[About this task]
Show every line from the data below that includes "Open".

= = = = =

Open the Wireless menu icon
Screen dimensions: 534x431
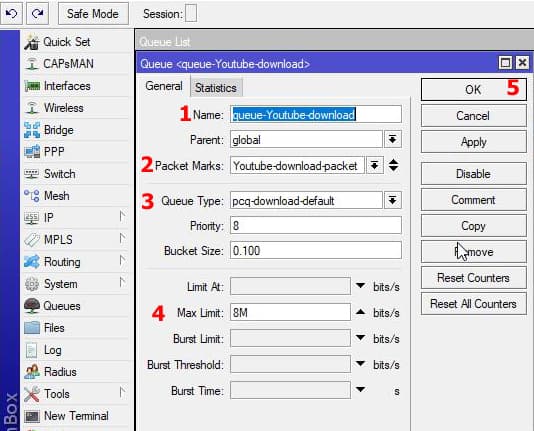pos(32,108)
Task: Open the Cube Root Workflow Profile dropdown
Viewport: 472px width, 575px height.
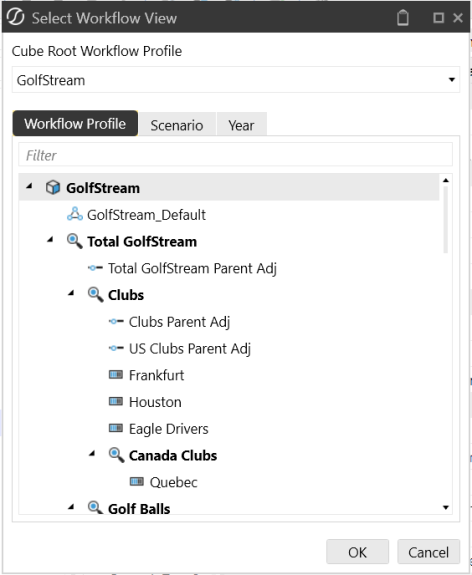Action: click(x=236, y=80)
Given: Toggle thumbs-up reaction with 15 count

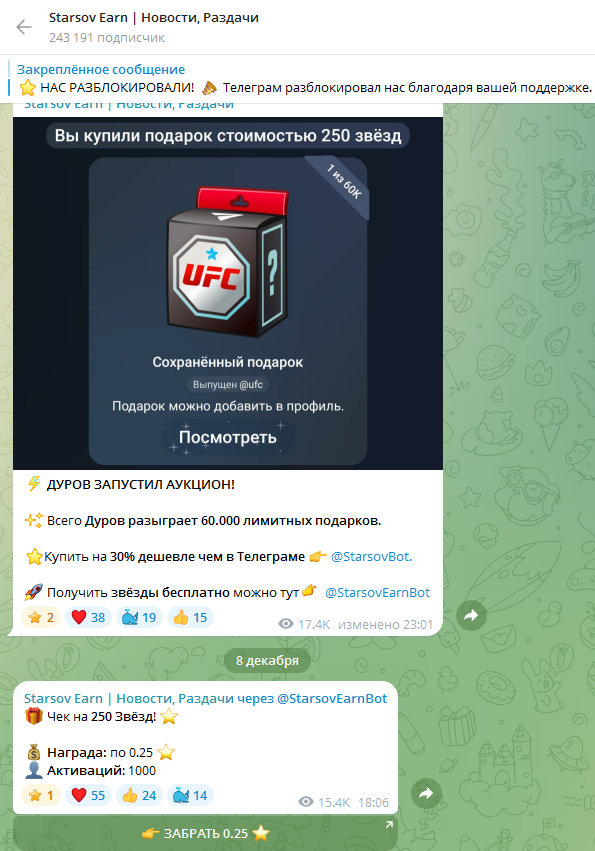Looking at the screenshot, I should 190,617.
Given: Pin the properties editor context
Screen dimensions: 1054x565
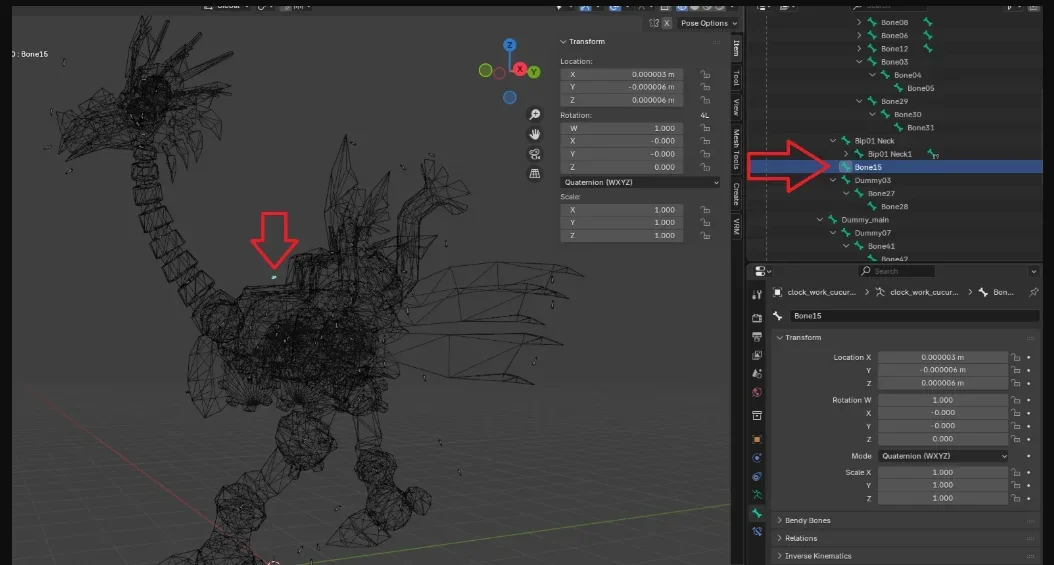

= = = = =

[Solved problem]
Open the Wireless menu icon
Task: Open the Cube Root Workflow Profile dropdown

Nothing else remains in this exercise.